Un estudio contradice todos los tópicos y relaciona más tiempo de pantalla en la infancia con mejor rendimiento cognitivo en la adolescencia
Durante generaciones, frases como "no te quedes tanto tiempo pegado a la pantalla" han dado por hecho que ese tiempo era, en esencia, tiempo desaprovechado. Sin embargo, esta nueva investigación matiza esa idea. Según los resultados de este estudio, más tiempo de pantalla puede traducirse en mejores valores de tiempo de reacción y capacidad cognitiva, aunque, como en la mayoría de estos temas, el matiz está en el qué y el cómo, según recoge el medio alemán GamePro.
Un estudio de ocho años con más de 500 niños
La investigación, conocida como el estudio PANIC, se llevó a cabo durante un periodo de ocho años con la participación de 506 niños, y su objetivo principal era analizar el efecto de la actividad física y el tiempo sentado durante la infancia sobre las capacidades cognitivas en la adolescencia. De forma paralela, los investigadores registraron también cuánto tiempo pasaban los participantes frente a pantallas y si existía alguna relación con sus capacidades mentales.
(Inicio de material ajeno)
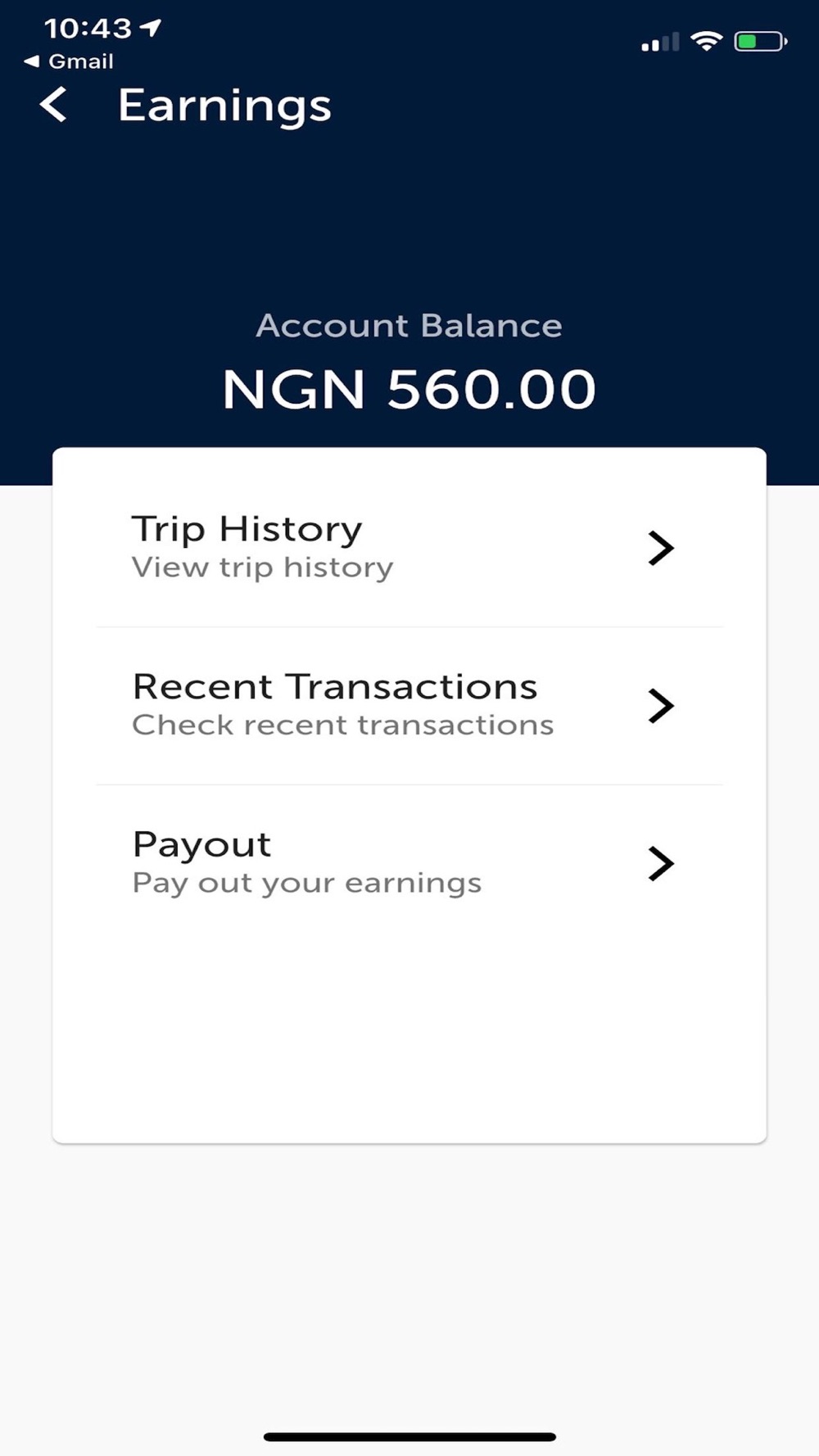Viewport: 819px width, 1456px height.
Task: Tap the battery indicator icon
Action: click(x=760, y=41)
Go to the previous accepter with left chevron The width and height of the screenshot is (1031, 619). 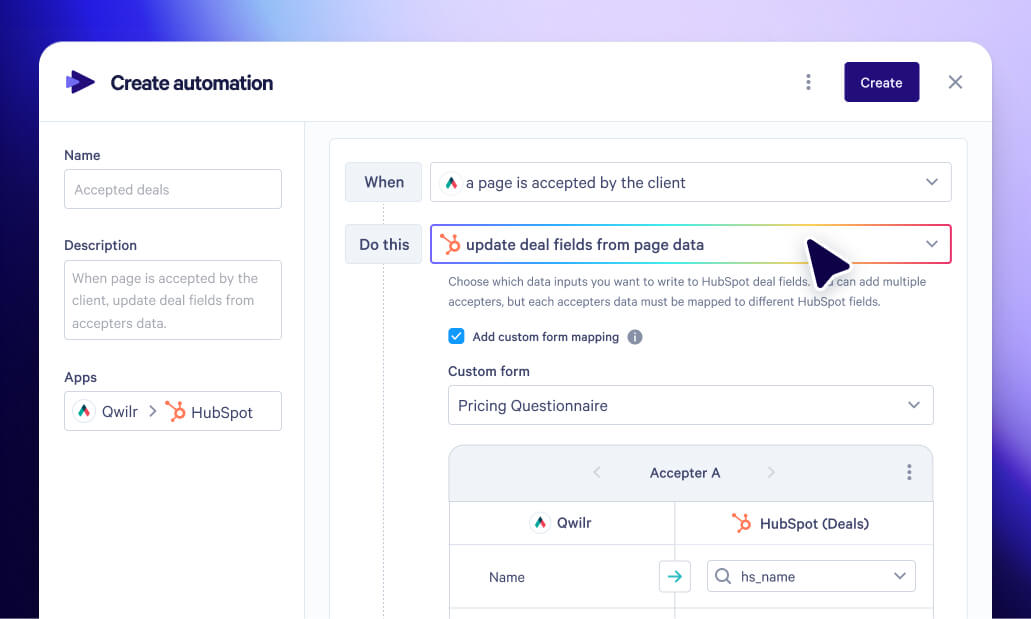(596, 472)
Los resultados mostraron una correlación positiva: los participantes que declararon pasar más tiempo seguido frente a una pantalla obtuvieron mejores tiempos de reacción y mayor precisión en las pruebas de memoria de trabajo, además de una cognición general superior. En comparación, el tiempo sentado sin pantallas también se asoció a mejores tiempos de reacción, pero con menor precisión en la memoria de trabajo.
La recomendación de los investigadores: fomentar el pensamiento activo
El doctorando Petri Jalanko, uno de los responsables del estudio, señala que padres y docentes deberían animar a los niños a utilizar dispositivos y pantallas de forma que se fomente el pensamiento activo, la resolución de problemas, la creatividad y el aprendizaje. Sin embargo, el estudio señala una limitación importante: al no ser el foco principal del estudio, no existen datos detallados sobre en qué consistía exactamente ese tiempo de pantalla, aunque se presupone que incluía actividades como leer, escribir, hacer deberes o jugar a videojuegos, prácticas que otros estudios ya han relacionado con una mejora de las capacidades cognitivas.
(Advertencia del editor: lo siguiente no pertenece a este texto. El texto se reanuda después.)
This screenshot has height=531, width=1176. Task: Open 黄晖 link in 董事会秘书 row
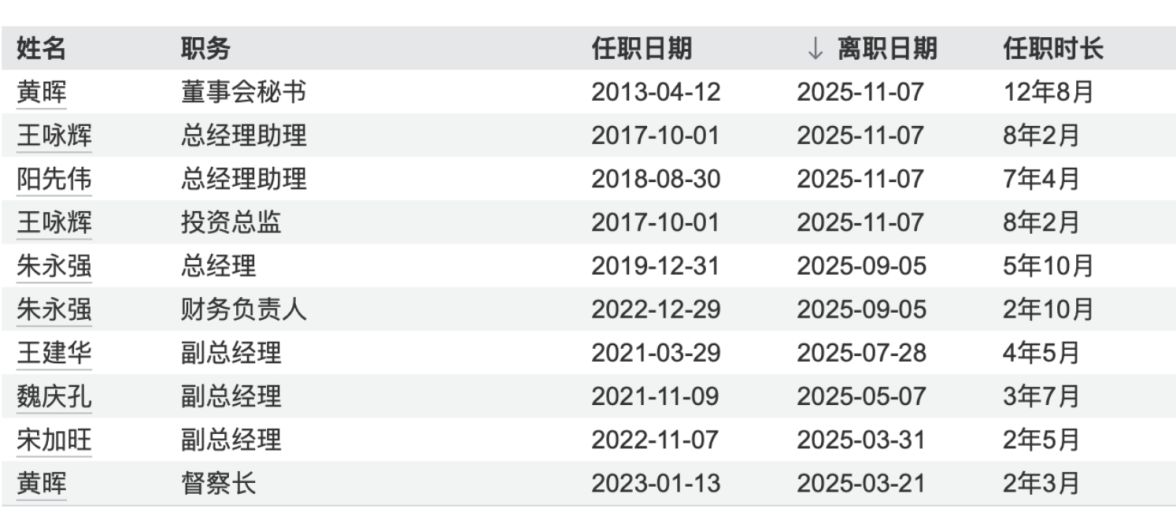(x=41, y=92)

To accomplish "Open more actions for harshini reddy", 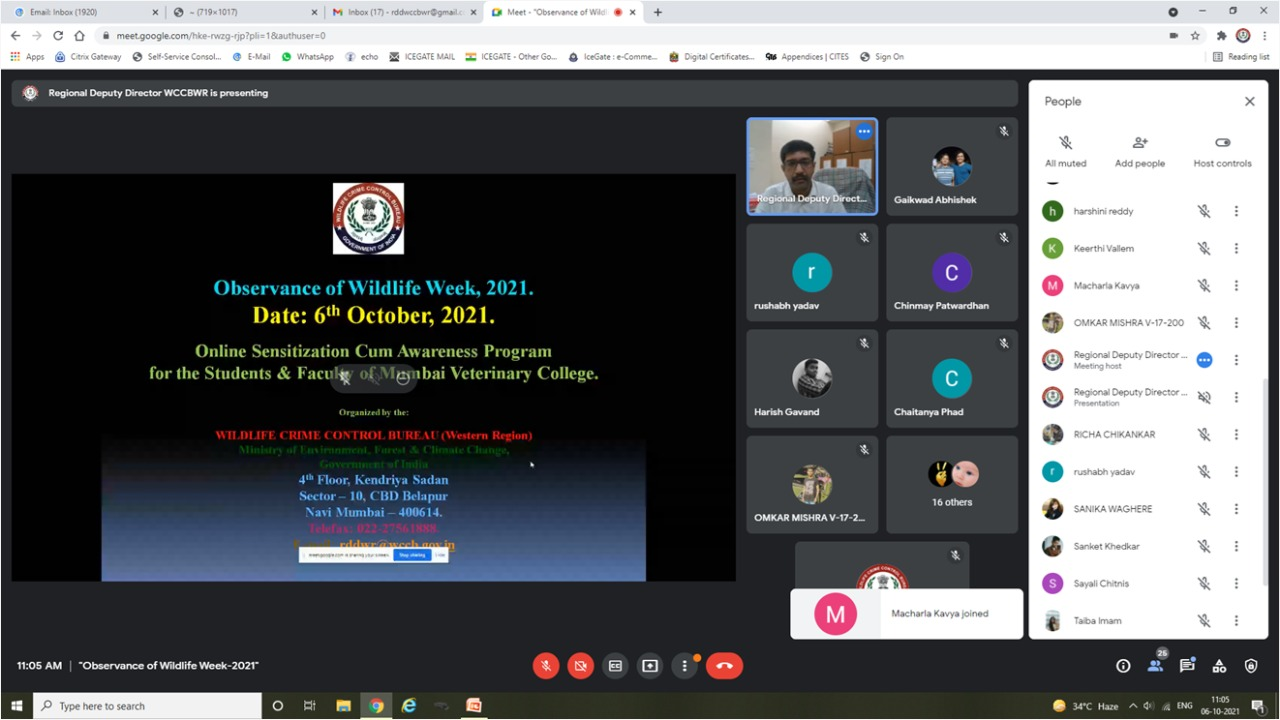I will coord(1236,211).
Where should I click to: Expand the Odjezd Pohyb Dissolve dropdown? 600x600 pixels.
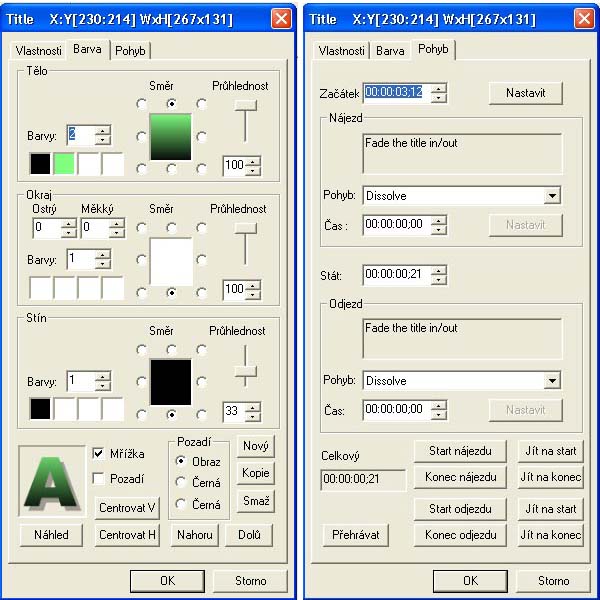[x=552, y=381]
Curiosamente, el estudio encontró más difícil establecer una relación clara entre la actividad física y el rendimiento mental: la práctica deportiva no acompañada de supervisión se asoció, en general, a peores resultados cognitivos en la adolescencia. En el caso de las niñas, sí se observó una correlación entre la actividad física ligera durante la infancia y una mejor memoria de trabajo en la adolescencia, un efecto que en los niños solo apareció asociado a la participación regular en clases de deporte organizadas, como las de un club o equipo.